→ Work task
A single stretch of the material below is to be transcribed exactly, starting at the line with "Click the 8" and ending after the line with "preview to Phone".

→ Supplied data
_ _ _ _ _ _ _
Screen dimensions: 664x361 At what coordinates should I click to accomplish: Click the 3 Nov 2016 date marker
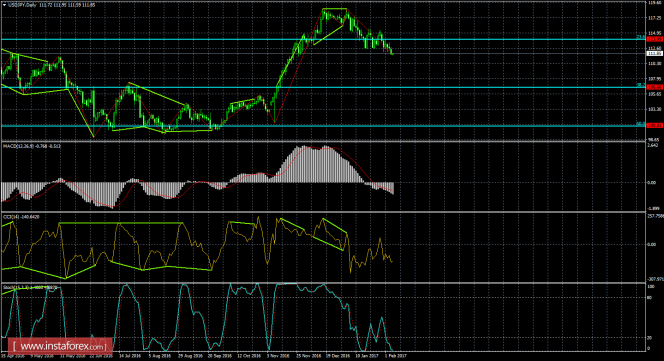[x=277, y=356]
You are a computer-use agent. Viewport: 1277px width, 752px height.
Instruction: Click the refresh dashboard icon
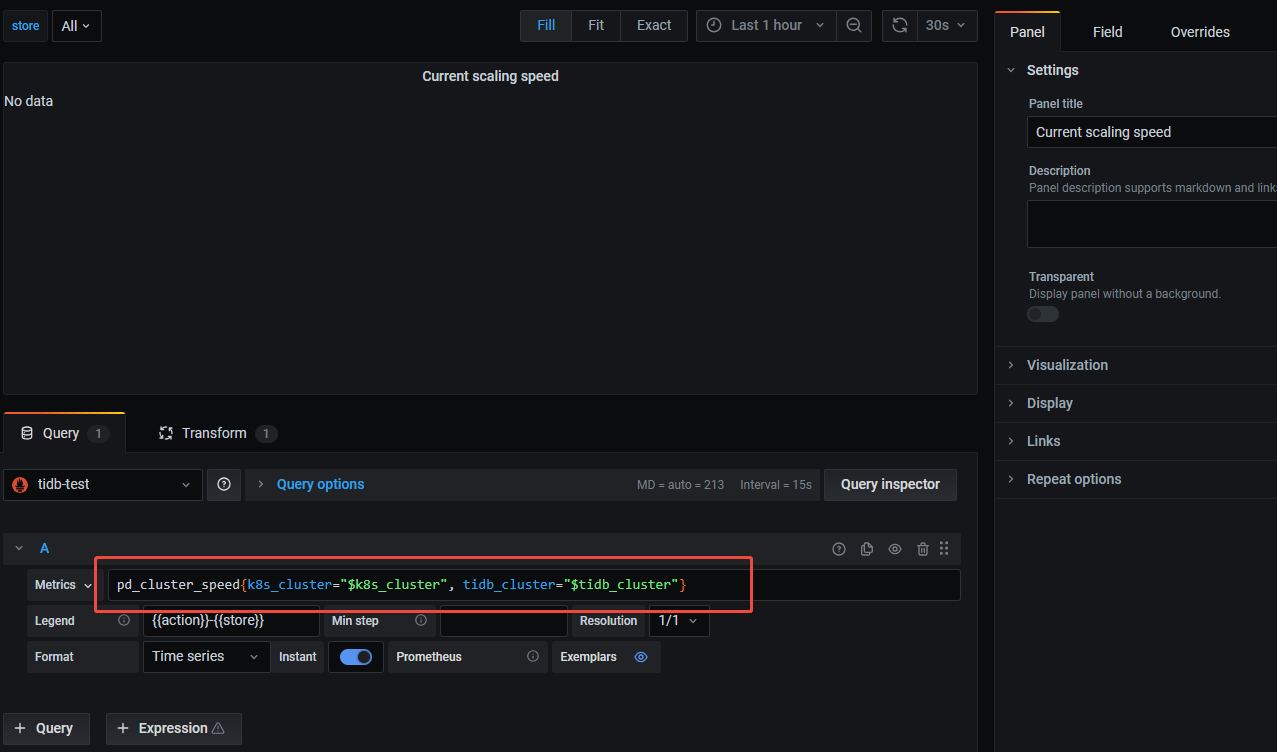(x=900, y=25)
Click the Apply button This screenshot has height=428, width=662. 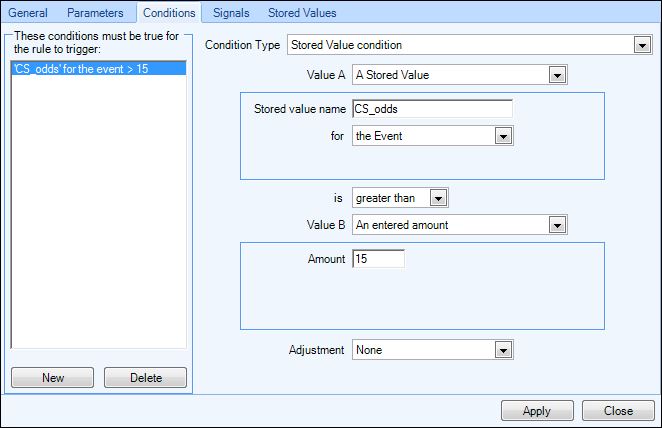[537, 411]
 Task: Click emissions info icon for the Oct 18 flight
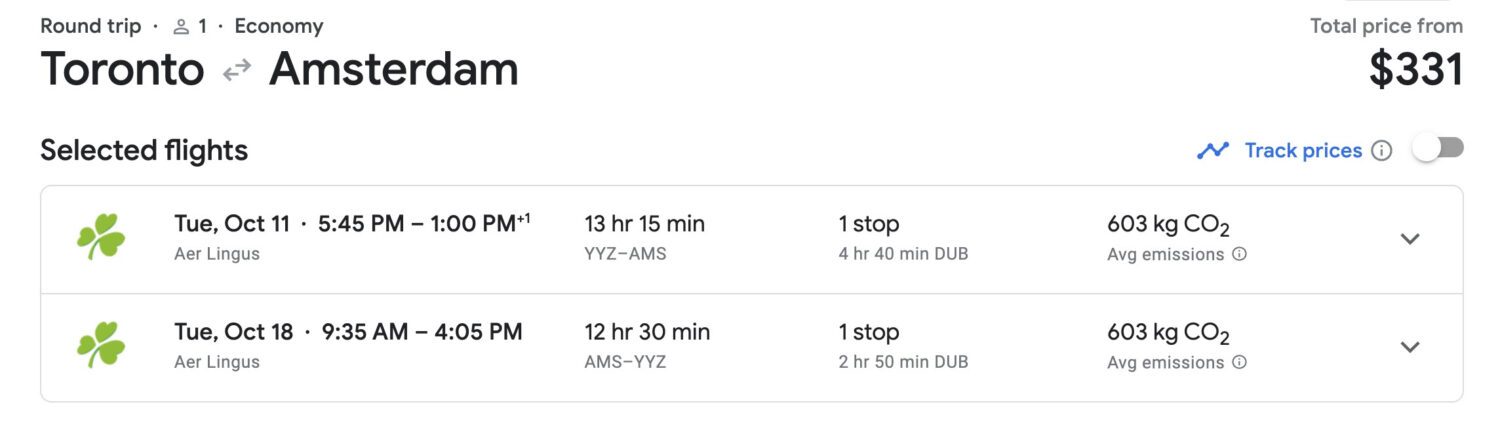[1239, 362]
_ _ _ _ _ _ _
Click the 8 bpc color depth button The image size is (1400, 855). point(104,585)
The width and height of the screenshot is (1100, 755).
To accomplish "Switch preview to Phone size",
_ _ _ _ _ _ _
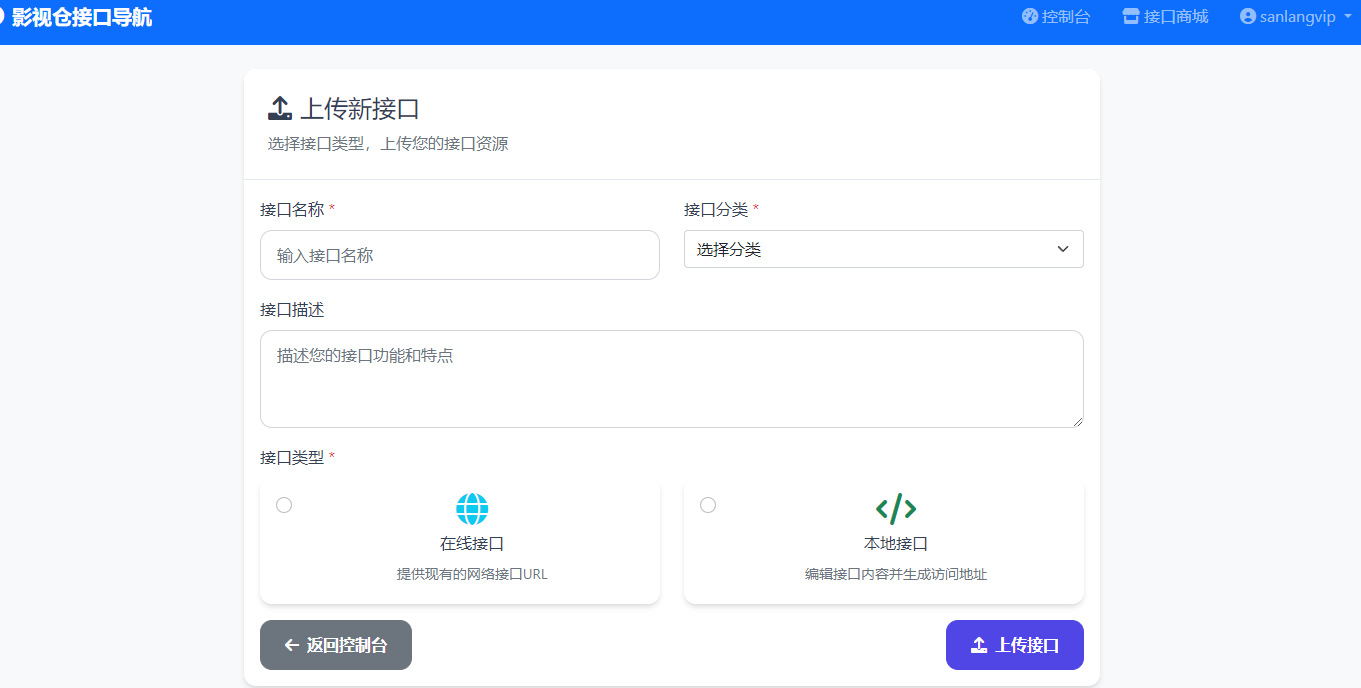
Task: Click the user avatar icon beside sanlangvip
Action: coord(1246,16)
_ _ _ _ _ _ _
→ Expected output
Click the 8 bpc color depth button The image size is (1400, 855). point(104,585)
The width and height of the screenshot is (1100, 755).
To accomplish "Switch preview to Phone size",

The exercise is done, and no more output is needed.